Conferenza sulla Progettazione del linguaggio in cucina tenuta da Giuliano Cingoli

Giuliano Cingoli è uno chef, un professore di cucina, un autore di libri e un fotografo amatoriale: una persona complessa, così come la sua idea di cucina. Nel libro La Separazione delle Cotture, lo chef Cingoli tenta di illustrare il processo che porta alla realizzazione di un piatto tramite delle fotografie, ed evidenzia come il procedimento sia più importante del cucinare la ricetta stessa.
La separazione di cui si parla nel titolo allude alla suddivisione delle preparazioni in più fasi. Una volta appresi i passaggi di base che sono sempre gli stessi, si crea uno schema in cui è possibile inserire i diversi ingredienti per ottenere realizzazioni potenzialmente infinite. La cucina di Cingoli è un puzzle con tessere interscambiabili, proprio come una lingua. Proprio per questo Cingoli ha scelto di rappresentare i processi di cucina tramite la fotografia, perché le immagini non hanno bisogno di tramiti e in questo modo le sue ricette sono comprensibili e riproducibili anche dalla cultura più diversa.

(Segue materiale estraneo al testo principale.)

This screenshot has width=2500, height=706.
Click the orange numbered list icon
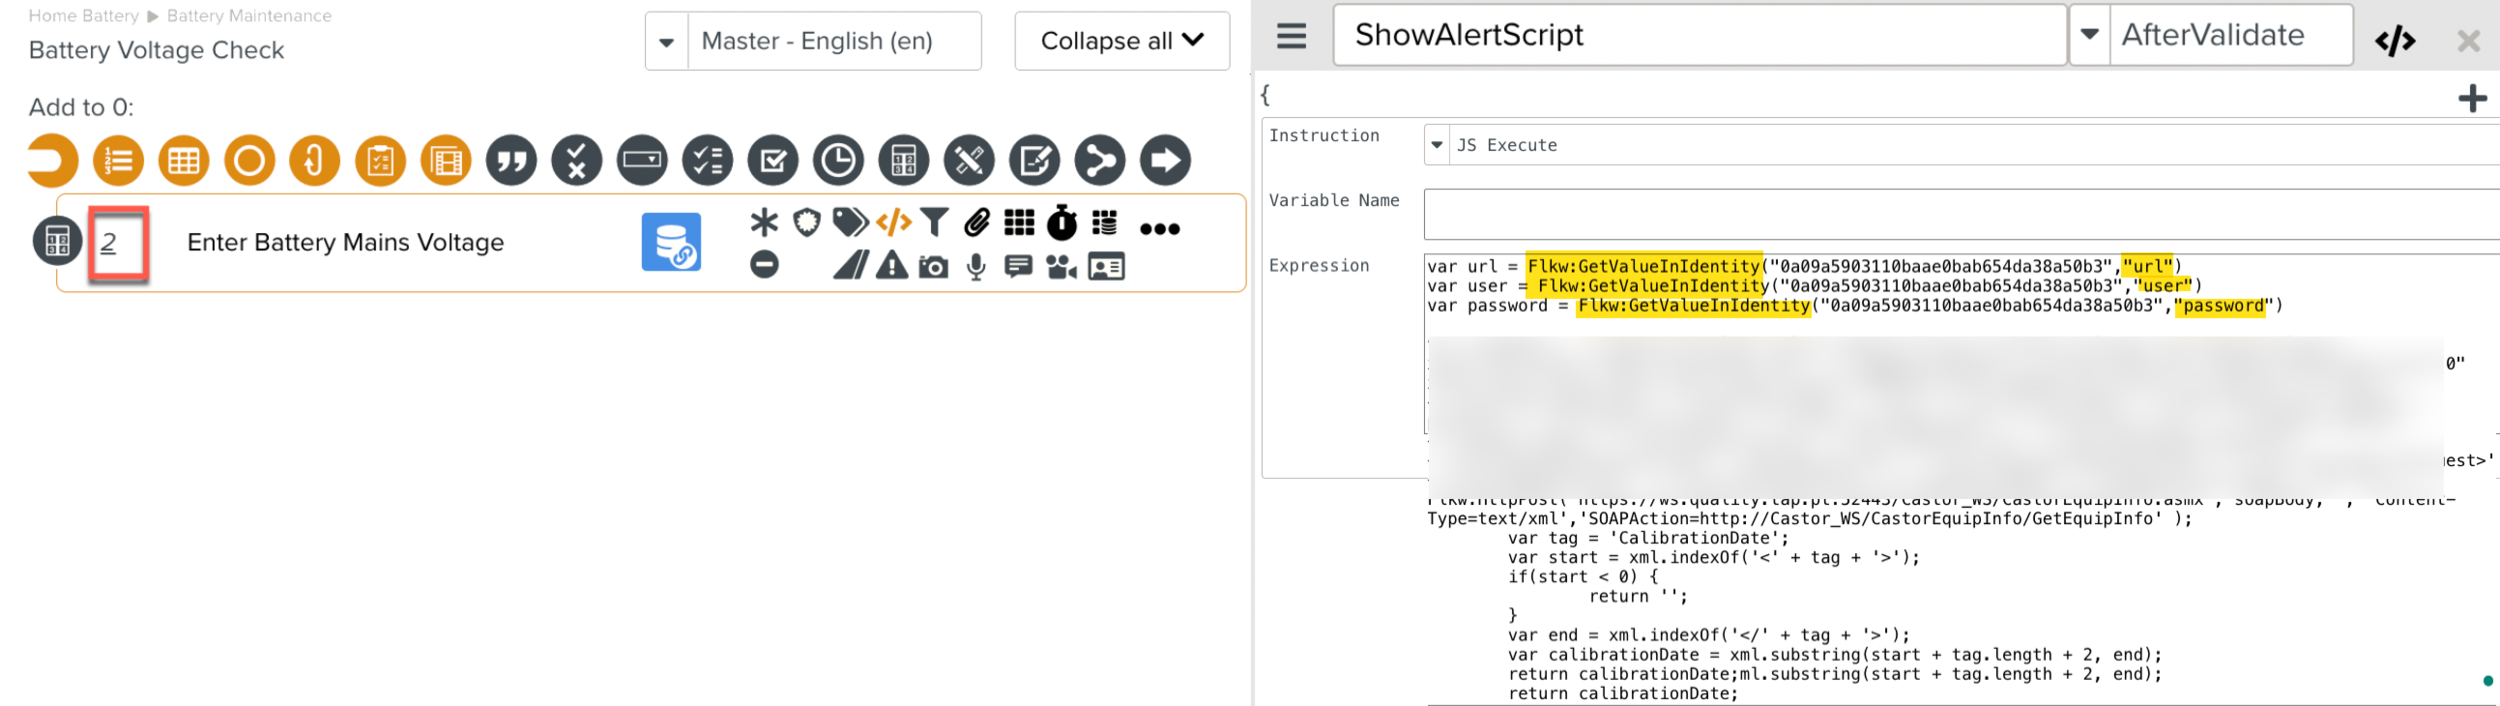pos(118,160)
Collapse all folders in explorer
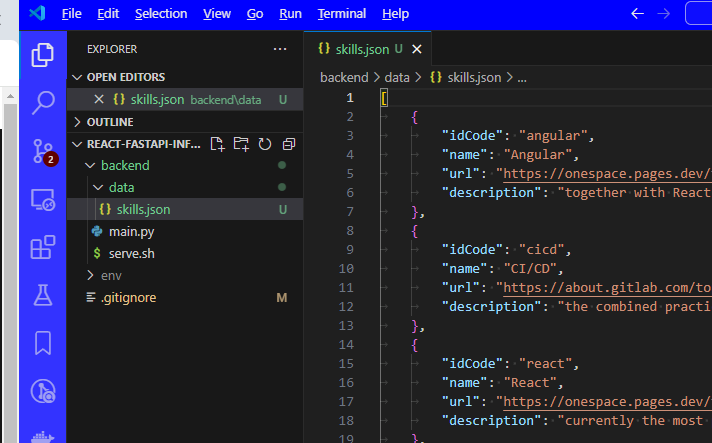The height and width of the screenshot is (443, 712). (x=289, y=144)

Quindi significa che cucinare è come parlare?
Sì. Innanzitutto sono due abilità sviluppabili da ciascuno di noi. In secondo luogo, il loro apprendimento implica simili processi: nel tentativo di imparare una lingua si parte dalle basi, ovvero la grammatica, i vocaboli e i suoni. Per quanto questa parte possa risultare noiosa e piuttosto complessa, è fondamentale allo scopo; una frase è esattamente come un piatto: per poterla creare è necessario conoscere gli ingredienti, cioè i vocaboli, gli strumenti, cioè i suoni e le cotture, cioè le regole grammaticali. Una volta appresi, questi elementi si possono combinare in ricette, cioè frasi, illimitate e più le conoscenze si ampliano e si acquisisce sicurezza, più è facile giocare con quello che abbiamo e dare sfogo alla creatività.
Il punto è che il parlare e il cucinare sono più simili di quanto non si pensi per quanto riguarda il concetto e lo scopo: esprimono. Esprimono noi stessi, i nostri sentimenti, le idee ma soprattutto la cultura. Gli ingredienti che usiamo, così come le parole che scegliamo, dicono qualcosa, sta a noi quindi scegliere quelli giusti per ammannire il miglior racconto a chi abbiamo di fronte.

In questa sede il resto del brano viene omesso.